Bloomberg
Airbnb Inc’s long-awaited Wall Street debut is officially earmarked for 2020, but the home-share startup is charting an unconventional path to the public markets.
San Francisco-based Airbnb is laying the groundwork for a direct listing rather than an initial public offering, according to people familiar with the matter who asked not to be named discussing private information. Airbnb declined to comment.
Technology startups usually choose a traditional IPO to tap into the public markets. Some of the new generation of tech firms have spent years raising private funds and don’t necessarily need money from an IPO to expand their business, but are looking for a way to let employees and investors cash out. A direct listing allows companies to lower the millions of dollars they typically pay to investment banks in underwriting fees, because they don’t issue any new shares and don’t raise any new capital.
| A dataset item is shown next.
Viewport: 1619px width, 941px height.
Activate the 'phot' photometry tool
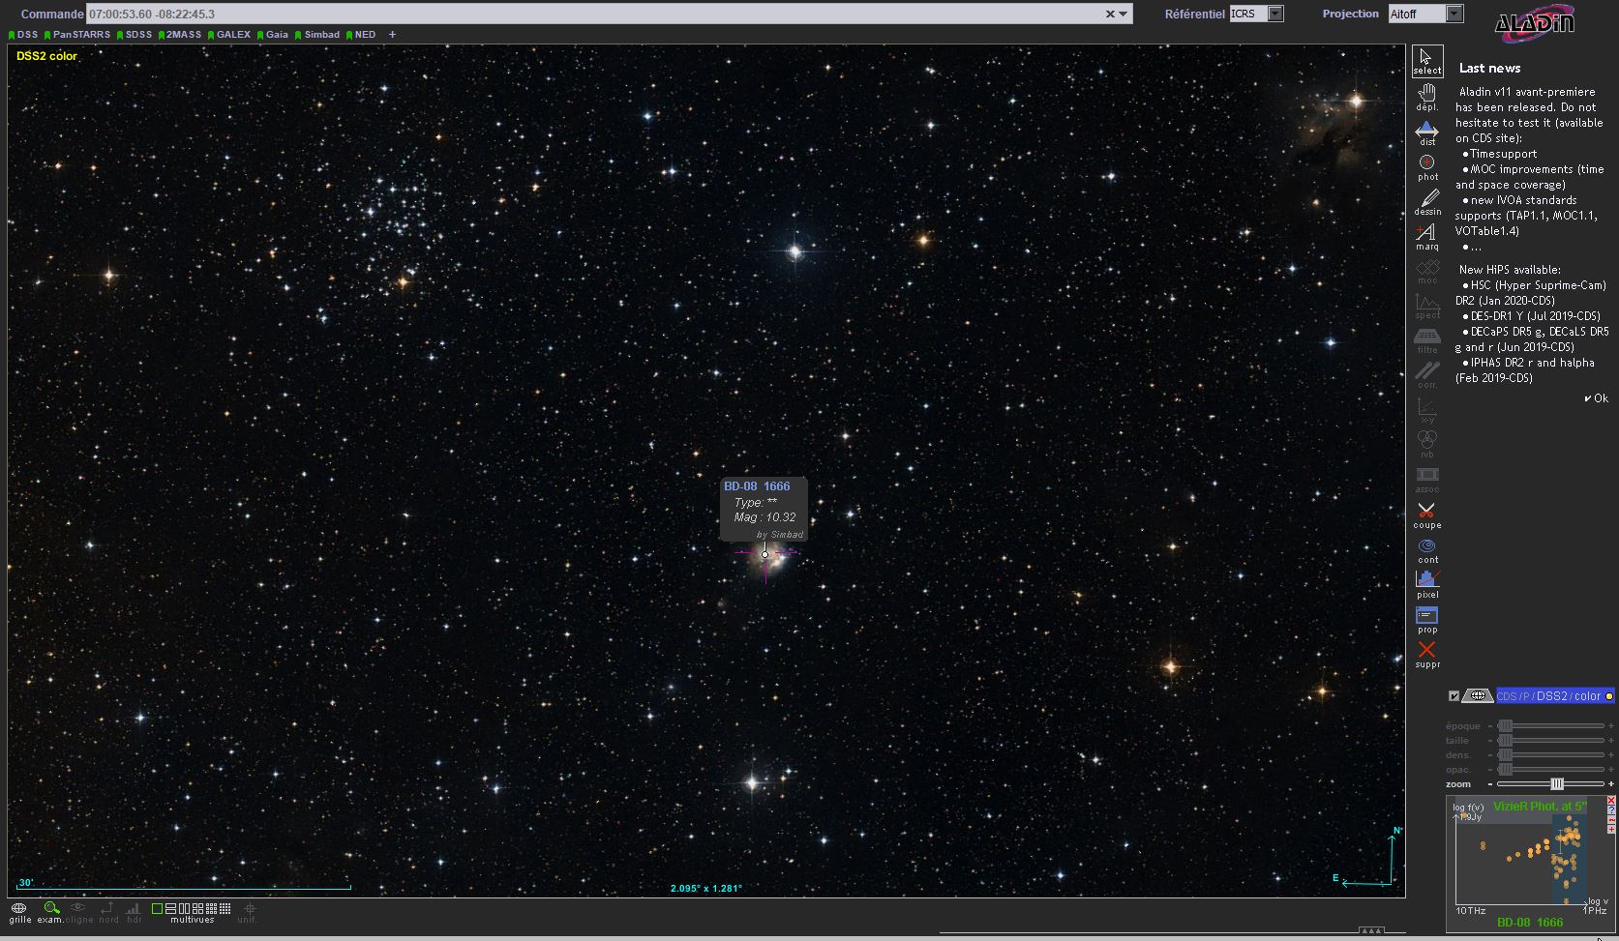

An IPO would also force Airbnb to open its books to investors. The We Co, which was supposed to have an IPO this fall, had to withdraw its plans after some investors took a look and were highly critical.
So far this year, Airbnb’s fellow tech unicorns that have gone public have received a chilly reception. Uber Technologies is trading at 30 percent below its IPO price, Lyft is down more than 40 percent and Slack is down almost 8 percent.
Unlike these unprofitable companies, Airbnb has a stronger financial position. In the last quarter, it pulled in more than $1 billion in revenue and the company has said its earnings before interest, taxes, depreciation and amortisation were positive in both 2017 and 2018.